Following macroscopic non-metric analysis, the remains are subject to metric analysis. This means they will be measured, and the values obtained will be run through systems which use discriminant equations to test for the probable ancestry of the remains in questions. Discriminant Function Anaylsis (DFA) is a type of statistical procedures for the optimal separation of groups and classification of unknowns using measurements (Jantz & Ousley. 2005). The most commonly used DFA is the “Linear Discriminant Function” (LDF), which converts measurements into dicriminant function scores using a liner combination of the original measurements that maximizes inter-group differences (Jantz & Ousley 2005). The discriminant score of an individual of unknown group membership is then compared to the mean DFA score for each reference group; it is classified into the group with the closest mean. If there are more than two groups (g>2), more than one DFA score can be calculated, and multiple axes are used for distinguishing group differences (Jantz & Ousley 2005). FORDISC is used to analyze skeletal elements and HanihaRA is used for dental metric anaylsis.

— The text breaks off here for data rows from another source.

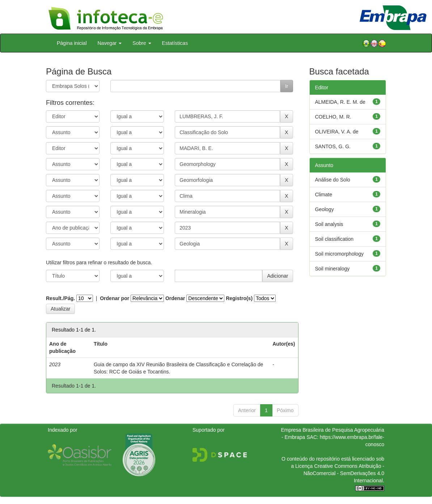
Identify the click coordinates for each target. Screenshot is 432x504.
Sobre (141, 43)
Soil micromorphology (339, 254)
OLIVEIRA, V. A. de (337, 132)
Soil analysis (329, 224)
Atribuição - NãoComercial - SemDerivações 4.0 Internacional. (344, 473)
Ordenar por (114, 298)
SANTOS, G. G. (333, 146)
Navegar (110, 43)
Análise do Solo (333, 180)
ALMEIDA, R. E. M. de (340, 102)
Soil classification (334, 239)
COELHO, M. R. (333, 117)
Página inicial (72, 43)
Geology (325, 209)
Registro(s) (239, 298)
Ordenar (175, 298)
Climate (323, 195)
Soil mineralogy (333, 269)
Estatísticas (175, 43)
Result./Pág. (60, 298)
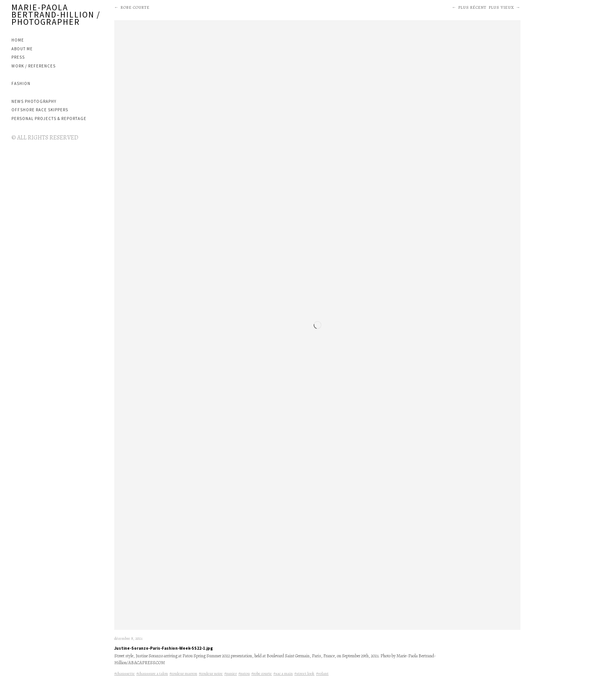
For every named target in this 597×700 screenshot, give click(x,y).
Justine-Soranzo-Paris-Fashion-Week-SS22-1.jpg (163, 648)
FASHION (21, 83)
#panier (230, 673)
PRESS (18, 57)
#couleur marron (183, 673)
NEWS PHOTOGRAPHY (34, 101)
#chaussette (125, 673)
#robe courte (262, 673)
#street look (304, 673)
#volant (322, 673)
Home (18, 40)
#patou (244, 673)
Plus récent (472, 7)
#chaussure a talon (152, 673)
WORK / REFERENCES (34, 66)
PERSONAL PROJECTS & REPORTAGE (49, 119)
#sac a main (283, 673)
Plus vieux (501, 7)
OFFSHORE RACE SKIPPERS (40, 110)
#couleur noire (211, 673)
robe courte (135, 7)
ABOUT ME (22, 49)
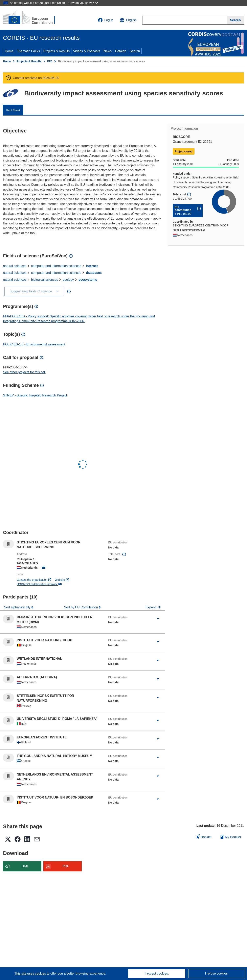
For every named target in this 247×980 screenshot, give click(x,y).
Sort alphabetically (18, 607)
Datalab (120, 51)
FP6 (50, 61)
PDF (65, 866)
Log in (105, 20)
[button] (128, 20)
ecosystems (88, 279)
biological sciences (45, 279)
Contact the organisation (34, 580)
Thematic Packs (29, 51)
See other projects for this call (24, 372)
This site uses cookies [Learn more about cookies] (30, 973)
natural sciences (14, 266)
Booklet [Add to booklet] (204, 836)
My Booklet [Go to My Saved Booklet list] (231, 837)
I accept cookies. (156, 973)
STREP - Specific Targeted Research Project (35, 395)
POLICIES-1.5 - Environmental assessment (34, 344)
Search (134, 51)
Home (9, 51)
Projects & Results (56, 51)
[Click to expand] (158, 619)
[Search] (236, 20)
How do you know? (83, 3)
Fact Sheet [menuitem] (13, 110)
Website (62, 580)
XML (25, 866)
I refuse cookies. (217, 973)
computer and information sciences (56, 266)
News (107, 51)
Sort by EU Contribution (81, 607)
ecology (68, 279)
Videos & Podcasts (86, 51)
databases (94, 272)
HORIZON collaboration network (39, 584)
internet (92, 266)
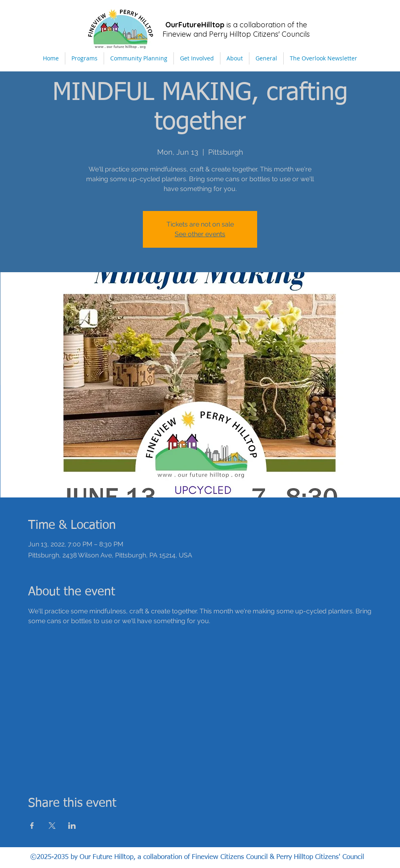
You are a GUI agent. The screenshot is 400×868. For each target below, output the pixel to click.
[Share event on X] (52, 826)
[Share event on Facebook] (32, 826)
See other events (200, 234)
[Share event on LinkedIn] (72, 826)
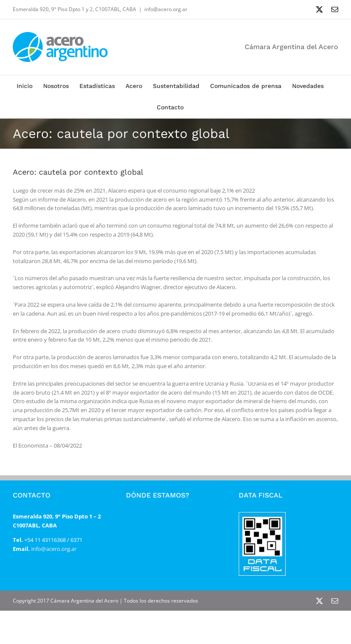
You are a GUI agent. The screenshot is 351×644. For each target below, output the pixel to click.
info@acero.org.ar (166, 9)
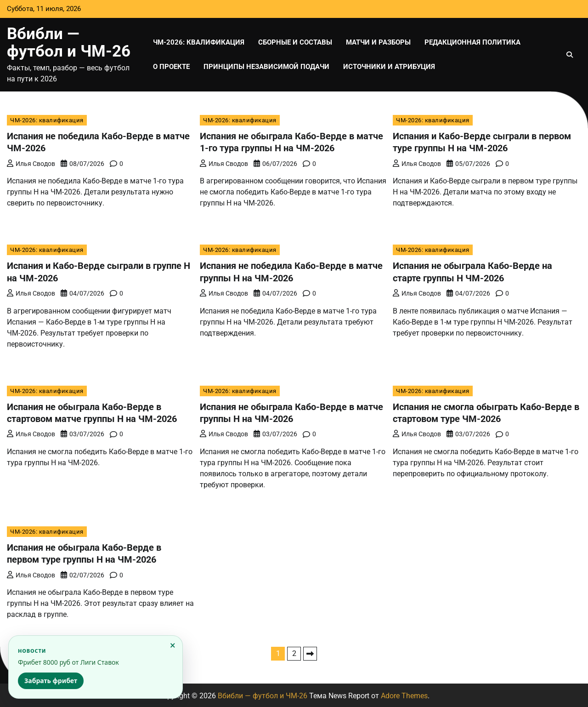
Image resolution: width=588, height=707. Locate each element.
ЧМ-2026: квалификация (198, 42)
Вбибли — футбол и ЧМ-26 (68, 42)
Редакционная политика (472, 42)
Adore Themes (404, 694)
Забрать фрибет (51, 680)
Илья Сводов (31, 163)
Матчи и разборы (378, 42)
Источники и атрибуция (389, 67)
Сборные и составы (295, 42)
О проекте (171, 67)
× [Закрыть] (173, 645)
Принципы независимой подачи (266, 67)
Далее (310, 652)
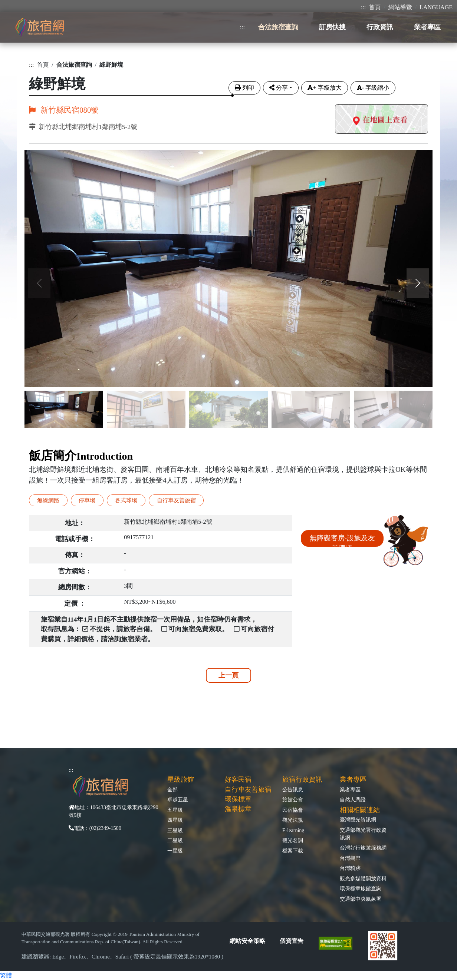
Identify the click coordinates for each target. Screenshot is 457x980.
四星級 (175, 820)
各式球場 (126, 500)
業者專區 (350, 789)
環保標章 (238, 799)
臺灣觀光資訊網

HanihaRA is a program which uses multiple statistical treatments to estimate ancestral group membership by dental metric variation. Data is collected for this program by measuring the dentition of the left side of both Mandibular and maxillary dental arcades, if the perseveration of the left side is poor then the right-side measurements may be substituted in. Teeth are measured mesio-distally and bucco-lingual.
This program sorts the data into one of three broad geographical regions— Africa, Asia, or Europe—using multiple statistical treatments (Pilloud et al. 2014). These methods include summary statistics, Mahalanobis Distance Matrix, Posterior Probabilities, and Discriminant Function Analysis (Hannihara app).